Elle s'éclaircit la gorge, pour tenter de retrouver un brin de contenance.
-Florentin. Tu ne vas pas mourir.
Il haussa un sourcil. De l'autre côté de la pièce, les Millicent ne perdaient pas une miette du spectacle.
-Ce n'est pas ma question.
-Tu crois que je ne te vois pas venir ? Je ne permettrai pas que tu disparaisses, alors le mariage est hors de question.
-Je t'aime, rétorqua-t-il, avec un grand sourire. Je souhaite te mettre en sécurité avant qu'il ne m'arrive quelque chose. Où est le mal ?

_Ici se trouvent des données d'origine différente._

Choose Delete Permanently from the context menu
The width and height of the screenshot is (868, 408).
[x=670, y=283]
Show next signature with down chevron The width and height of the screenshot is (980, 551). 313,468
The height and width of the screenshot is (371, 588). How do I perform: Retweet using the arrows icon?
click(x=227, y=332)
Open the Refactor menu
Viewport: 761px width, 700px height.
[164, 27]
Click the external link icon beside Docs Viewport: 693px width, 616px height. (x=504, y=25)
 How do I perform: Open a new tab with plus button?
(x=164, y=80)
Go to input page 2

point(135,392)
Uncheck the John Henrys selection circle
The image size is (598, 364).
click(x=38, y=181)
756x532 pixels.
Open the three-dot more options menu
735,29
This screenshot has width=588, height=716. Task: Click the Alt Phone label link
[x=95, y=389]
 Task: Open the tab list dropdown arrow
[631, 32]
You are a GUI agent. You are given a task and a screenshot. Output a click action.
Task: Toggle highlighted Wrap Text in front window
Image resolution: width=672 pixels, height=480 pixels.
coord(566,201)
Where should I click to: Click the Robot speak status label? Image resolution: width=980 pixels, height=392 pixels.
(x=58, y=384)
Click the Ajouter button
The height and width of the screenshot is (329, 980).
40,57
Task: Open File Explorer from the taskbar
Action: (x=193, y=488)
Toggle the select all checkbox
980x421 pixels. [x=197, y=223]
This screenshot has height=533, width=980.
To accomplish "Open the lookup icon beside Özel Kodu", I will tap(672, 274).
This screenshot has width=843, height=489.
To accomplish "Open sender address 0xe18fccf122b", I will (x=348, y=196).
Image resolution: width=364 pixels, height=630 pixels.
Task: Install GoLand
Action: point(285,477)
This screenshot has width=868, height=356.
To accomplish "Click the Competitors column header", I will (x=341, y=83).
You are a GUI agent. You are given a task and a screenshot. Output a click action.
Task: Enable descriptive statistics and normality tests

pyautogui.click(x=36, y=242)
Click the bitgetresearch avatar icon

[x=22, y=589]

-Le mal est que tu te vois déjà six pieds sous terre, Marquis d'Aresac !
-C'est faux. Je me vois avec toi devant l'autel.
-Florentin ! s'écria-t-elle, sans pour autant retirer sa main de la sienne.
-Léopoldine ! Tu sais bien que je ne lâcherai pas le morceau si facilement. Veux-tu m'épouser, oui ou non ?
M'aimes-tu ?
Elle pouvait presque entendre sa question, muette mais pourtant si claire. Le cœur battant la chamade, inconsciente de la présence du reste de la famille, Léopoldine frappa le sol de sa bottine avec énervement.
-Évidemment que je t'aime, sombre idiot ! Mais je refuse de t'épouser dans ces circonstances ! Ce sera après t'avoir sauvé la vie.
-Non, avant. Sinon, je ne t'aurais pas mise à l'abri du besoin.
-Florentin ! Non !
-Léopoldine ! Ne m'oblige pas à t'attacher et à te ligoter !
-Non mais tu t'entends !? C'est une demande en mariage ou une menace !?
-Les deux, fit-il en se redressant, pour la toiser.
Ils se tenaient toujours par la main, tout en se défiant du regard.
-Je veux partir l'esprit en paix, Léopoldine. Pour ça, je souhaite que tu deviennes la Marquise d'Aresac.
-Non ! Je te sauverai !
-Léopoldine !
-Il est hors de question que tu disparaisses, Florentin ! cria-t-elle en retirant sa main de la sienne. Quoi qu'il m'en coûte, je t'assure que tu resteras avec moi ! Je ne veux pas que tu partes...
Des larmes traitresses roulaient à présent sur ses joues. Soudain adouci, Florentin la prit dans ses bras. Il la serra contre lui, enfouit son visage dans son cou.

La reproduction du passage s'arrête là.